- [TASK STATEMENT]
Copy out the rows word for word, starting at the line containing "Task: Select the Home icon in the sidebar" and ending at the line containing "Action: [151, 1003]", both included.
......
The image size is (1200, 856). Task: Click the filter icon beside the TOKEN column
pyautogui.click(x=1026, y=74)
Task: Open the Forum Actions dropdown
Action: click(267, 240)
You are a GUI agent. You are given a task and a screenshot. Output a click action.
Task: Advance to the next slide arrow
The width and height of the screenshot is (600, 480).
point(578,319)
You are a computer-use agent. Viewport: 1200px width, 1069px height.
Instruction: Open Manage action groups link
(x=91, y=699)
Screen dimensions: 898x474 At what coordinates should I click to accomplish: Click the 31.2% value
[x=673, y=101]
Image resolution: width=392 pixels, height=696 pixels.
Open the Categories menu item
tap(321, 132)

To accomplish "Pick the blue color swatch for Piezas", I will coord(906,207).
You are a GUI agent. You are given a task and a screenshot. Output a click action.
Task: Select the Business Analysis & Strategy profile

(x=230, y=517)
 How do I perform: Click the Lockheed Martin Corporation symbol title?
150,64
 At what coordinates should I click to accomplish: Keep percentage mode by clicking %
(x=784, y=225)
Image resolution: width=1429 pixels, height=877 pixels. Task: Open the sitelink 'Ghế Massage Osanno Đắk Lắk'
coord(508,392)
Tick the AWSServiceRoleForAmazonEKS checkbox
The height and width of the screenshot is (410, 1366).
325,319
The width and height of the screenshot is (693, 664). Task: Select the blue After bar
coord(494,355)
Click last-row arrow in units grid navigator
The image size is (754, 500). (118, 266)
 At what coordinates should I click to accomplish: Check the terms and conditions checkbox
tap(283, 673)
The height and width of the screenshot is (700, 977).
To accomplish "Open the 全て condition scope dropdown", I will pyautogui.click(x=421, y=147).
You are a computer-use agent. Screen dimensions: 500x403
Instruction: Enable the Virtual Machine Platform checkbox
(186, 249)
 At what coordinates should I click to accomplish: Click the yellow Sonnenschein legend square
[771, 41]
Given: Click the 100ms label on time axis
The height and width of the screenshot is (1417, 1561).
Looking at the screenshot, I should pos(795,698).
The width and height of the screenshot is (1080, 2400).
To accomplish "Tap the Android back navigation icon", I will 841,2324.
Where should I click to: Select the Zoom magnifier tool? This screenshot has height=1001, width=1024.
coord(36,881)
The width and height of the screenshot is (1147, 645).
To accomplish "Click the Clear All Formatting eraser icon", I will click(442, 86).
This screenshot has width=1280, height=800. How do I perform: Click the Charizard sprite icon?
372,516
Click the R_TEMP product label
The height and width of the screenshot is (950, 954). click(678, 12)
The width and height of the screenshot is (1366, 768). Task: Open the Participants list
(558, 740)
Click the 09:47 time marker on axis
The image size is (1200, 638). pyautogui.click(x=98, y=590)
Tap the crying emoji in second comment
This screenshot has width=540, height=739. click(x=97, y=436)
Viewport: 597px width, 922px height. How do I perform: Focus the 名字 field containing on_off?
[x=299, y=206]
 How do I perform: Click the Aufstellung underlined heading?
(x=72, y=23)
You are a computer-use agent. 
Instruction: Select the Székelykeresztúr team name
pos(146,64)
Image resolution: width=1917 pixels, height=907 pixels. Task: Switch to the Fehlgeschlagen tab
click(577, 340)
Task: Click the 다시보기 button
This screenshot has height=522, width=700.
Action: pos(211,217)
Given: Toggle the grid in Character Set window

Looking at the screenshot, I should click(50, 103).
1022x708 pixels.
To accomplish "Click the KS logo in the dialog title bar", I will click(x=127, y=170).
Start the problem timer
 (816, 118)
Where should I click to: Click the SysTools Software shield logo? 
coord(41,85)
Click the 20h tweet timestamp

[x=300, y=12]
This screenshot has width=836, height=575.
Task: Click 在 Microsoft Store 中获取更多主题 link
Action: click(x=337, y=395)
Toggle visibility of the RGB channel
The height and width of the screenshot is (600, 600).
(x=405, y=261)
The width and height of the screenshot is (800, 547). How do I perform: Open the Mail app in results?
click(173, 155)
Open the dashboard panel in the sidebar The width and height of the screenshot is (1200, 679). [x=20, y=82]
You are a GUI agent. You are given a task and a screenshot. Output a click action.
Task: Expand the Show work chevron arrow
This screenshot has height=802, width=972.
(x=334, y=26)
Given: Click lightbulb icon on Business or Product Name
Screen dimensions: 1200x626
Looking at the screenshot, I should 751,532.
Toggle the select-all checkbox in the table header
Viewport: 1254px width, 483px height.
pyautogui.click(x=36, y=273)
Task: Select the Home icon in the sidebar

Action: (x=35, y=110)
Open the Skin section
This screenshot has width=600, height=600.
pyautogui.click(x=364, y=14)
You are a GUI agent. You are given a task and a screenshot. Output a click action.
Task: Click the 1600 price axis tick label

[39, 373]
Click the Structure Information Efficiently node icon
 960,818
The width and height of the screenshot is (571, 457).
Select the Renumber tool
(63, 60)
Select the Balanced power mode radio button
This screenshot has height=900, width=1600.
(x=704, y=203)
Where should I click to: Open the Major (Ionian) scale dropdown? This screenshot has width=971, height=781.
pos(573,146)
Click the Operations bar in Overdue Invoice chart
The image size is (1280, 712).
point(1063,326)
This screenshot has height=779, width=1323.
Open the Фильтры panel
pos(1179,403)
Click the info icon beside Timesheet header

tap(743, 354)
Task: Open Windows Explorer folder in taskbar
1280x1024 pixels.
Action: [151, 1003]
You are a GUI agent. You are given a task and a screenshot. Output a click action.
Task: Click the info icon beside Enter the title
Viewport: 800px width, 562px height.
......
- [WRITTEN REPLY]
Task: Select the Home icon in the sidebar

Action: (x=35, y=110)
Open the Skin section
This screenshot has width=600, height=600.
pyautogui.click(x=364, y=14)
You are a GUI agent. You are given a task and a screenshot. Output a click action.
Task: Click the 1600 price axis tick label

[39, 373]
Click the Structure Information Efficiently node icon
 960,818
The width and height of the screenshot is (571, 457).
Select the Renumber tool
(63, 60)
Select the Balanced power mode radio button
This screenshot has height=900, width=1600.
(x=704, y=203)
Where should I click to: Open the Major (Ionian) scale dropdown? This screenshot has width=971, height=781.
pos(573,146)
Click the Operations bar in Overdue Invoice chart
The image size is (1280, 712).
point(1063,326)
This screenshot has height=779, width=1323.
Open the Фильтры panel
pos(1179,403)
Click the info icon beside Timesheet header

tap(743, 354)
Task: Open Windows Explorer folder in taskbar
1280x1024 pixels.
Action: [151, 1003]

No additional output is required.